* _Sezione del documento_
#####
Negli stessi giorni in cui un video di @MiddleEastEye  diffondeva le immagini di un bambino di Gaza che mangiava la sabbia urlando  tra le lacrime “ “Stiamo mangiando la sabbia. Non c’è cibo per noi, vogliamo la farina. Abbiate pietà di noi. Non abbiamo cibo, stiamo mangiando la sabbia invece di un pezzo di pane” siamo stati inondati dalle indiscrezioni sul matrimonio del secolo. Cronisti accorsi da tutto il mondo sono giunti a Venezia e tra misure di sicurezza imponenti hanno cercato in ogni modo di sfondare la falsa cortina di riservatezza dell’evento, le seconde nozze di Jeff Bezos,  uno degli uomini più ricchi del mondo, che da ricco ovviamente può scegliere come e dove meglio spendere la sua ricchezza.  Aldilà delle  proteste anticapitalistiche-ambientaliste  e le polemiche  da rotocalco circa la opportunità di tenere l’evento proprio a Venezia, fragilissima di suo, ma ormai completamente prostituita agli eventi glamour e al turismo di bassa, alta e altissima lega,  rimane lo sbigottimento  tra la sfrontata esibizione del potere della ricchezza  di Bezos  e il baratro in cui è finita l’umanità che contemporaneamente permette che un bambino  muoia di fame e mangi sabbia.
#####
* _Dati grezzi_
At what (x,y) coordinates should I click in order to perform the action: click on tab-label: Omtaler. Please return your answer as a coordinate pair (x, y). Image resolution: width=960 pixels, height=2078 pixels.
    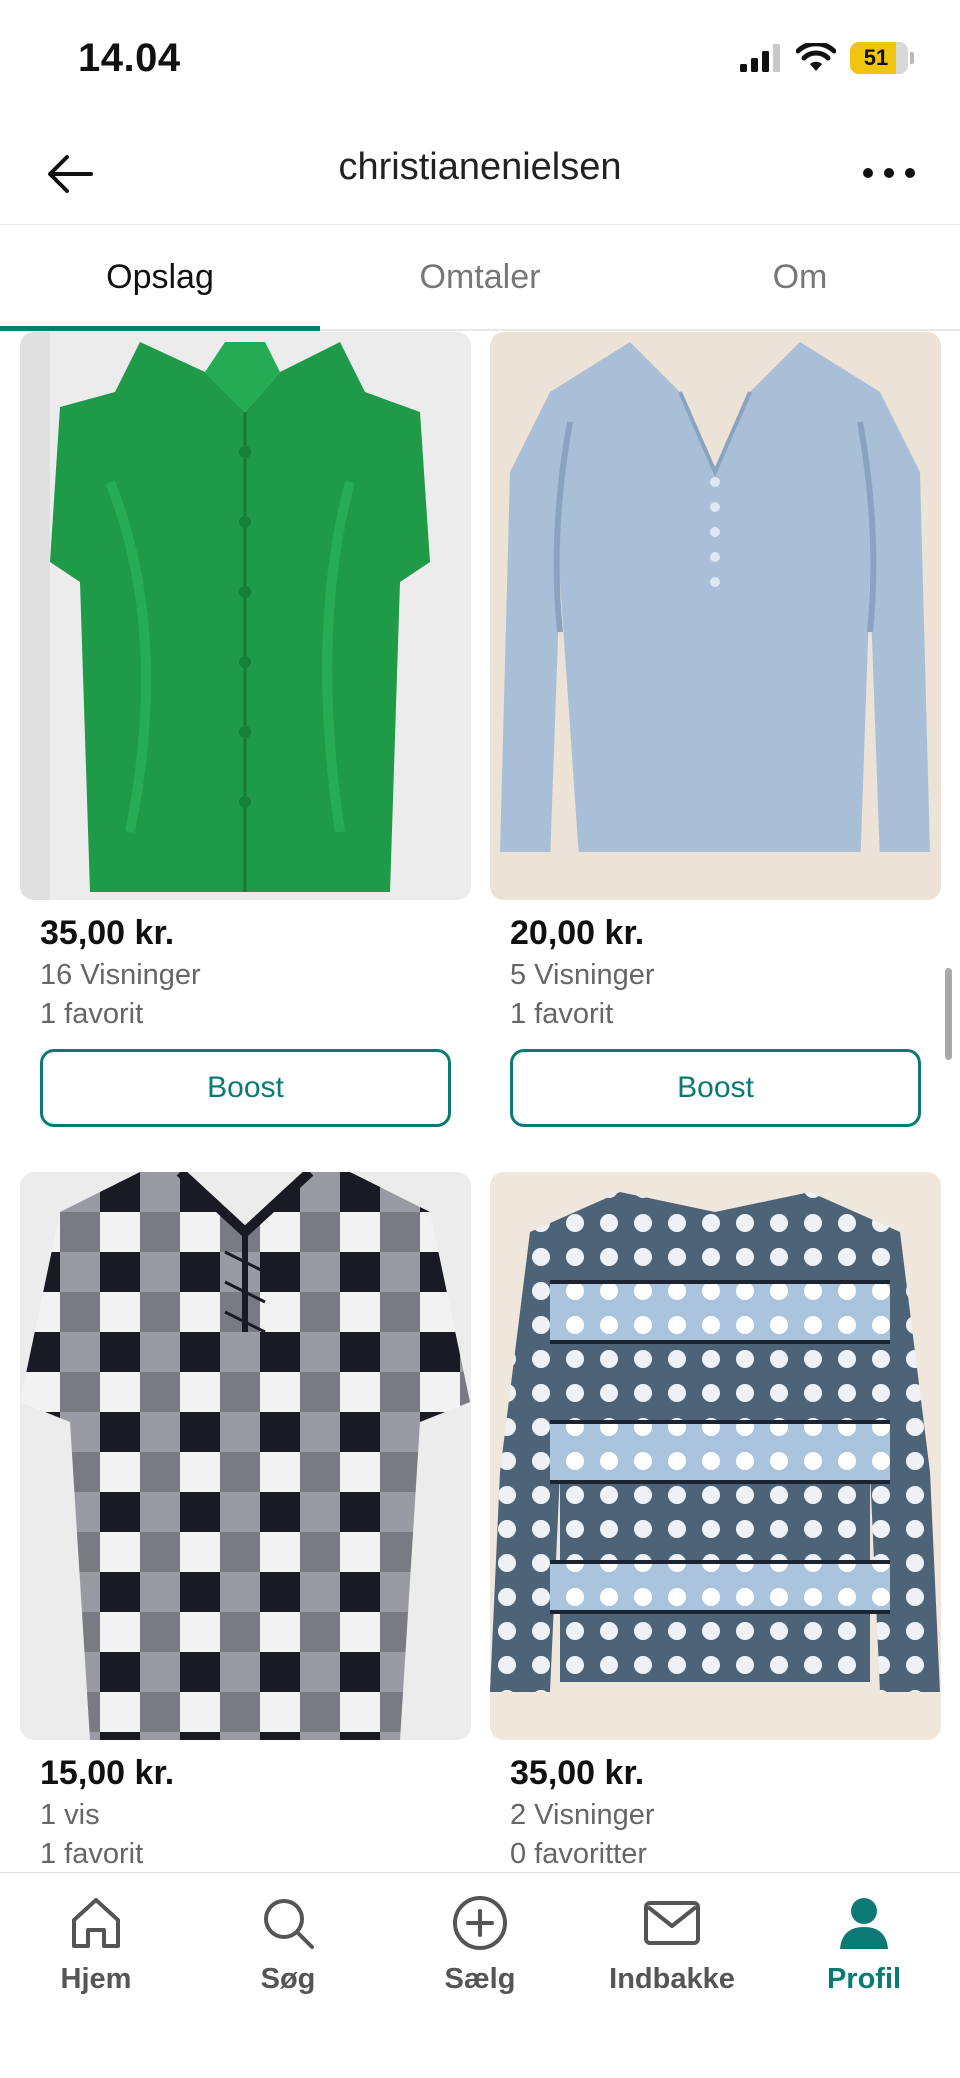
    Looking at the image, I should click on (480, 277). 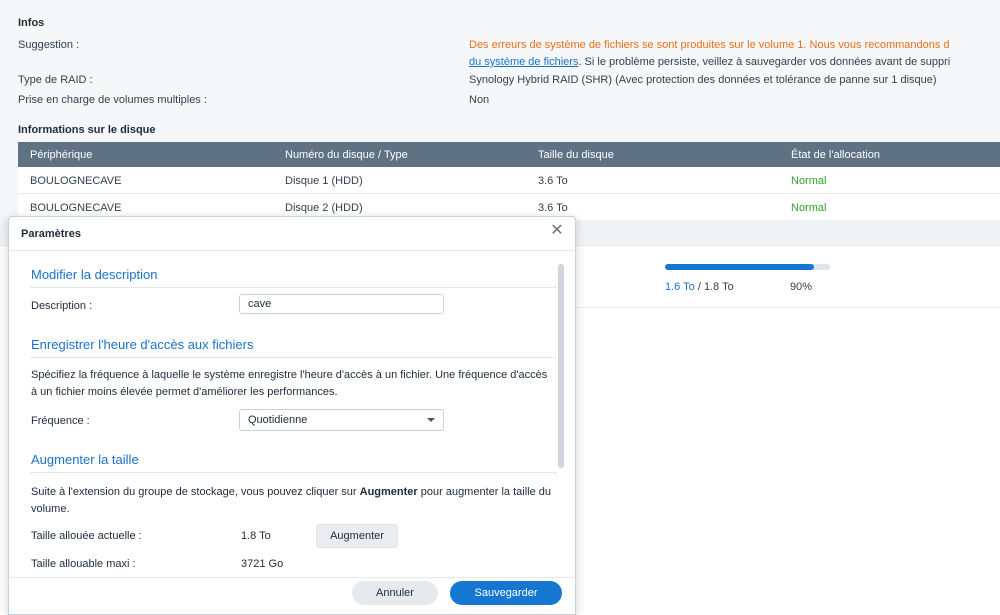 I want to click on total-size: 1.8 To, so click(x=718, y=287).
#####
Continua il testo sulle nozze veneziane di Jeff Bezos, riprendendo subito dopo la sua ultima frase.

* _Risultato_
Ma la ricchezza fa più notizia della miseria, viene censita e classificata, viene studiata analizzata ed emulata, oltre che invidiata. Diviene materia prima su cui lucra una larghissima fetta della comunicazione, e ovviamente alimenta l’industria del lusso che a sua volta crea altri ultraricchi alle spalle di lavoratori poverissimi a cui restano solo montagne di scarti tossici di lavorazione su cui brucano gli ultimi della terra.

E così in ogni paese, in ogni continente e in tutto il mondo ogni anno si stila l’ultima “Classifica dei ricchi”.

La storia ci racconta che l’uomo più ricco di tutti i tempi sia stato Mansa Musa, imperatore del Mali tra il tredicesimo e quattordicesimo secolo. Si stima che il suo patrimonio ammontasse a 400 miliardi di dollari grazie al commercio di oro e sale che fece di Timbuctu il centro dell’Africa. Il Mali produceva talmente tanto oro che l’imperatore intraprese il suo pellegrinaggio alla Mecca con una carovana di 8.000 persone, centinaia di dromedari e alcune tonnellate d’oro, talmente tanto oro da provocare un’inflazione per decenni nel vicino Egitto.  Straordinariamente però la più grande ricchezza del Mali di Mansa Musa fu il fiorire di scuole e biblioteche e da quest’ ultime possiamo conoscere la storia di questo paese che ora, sette secoli dopo, risulta tra i più poveri del mondo, con un reddito medio annuo per lavoratore corrispondente a 1.500 dollari. Possiamo dedurne che qualunque ricchezza, seppur sterminata, non è eterna.

Anche quest’anno  abbiamo il più ricco del mondo, Forbes ha stilato  la sua classifica in cui per la prima volta i miliardari noti sono più di 3.000, con il podio detenuto da Elon Musk, patrimonio 342 miliardi di dollari, Mark Zuckerberg  con 216 miliardi di dollari, Jeff Bezos con 215 miliardi di dollari, fino al più povero dei ricchi,  al tremilaventottesimo posto, l’italiano Luigi Cremonini allevatore di bovini, tutti ancora indietro a Mansa Musa.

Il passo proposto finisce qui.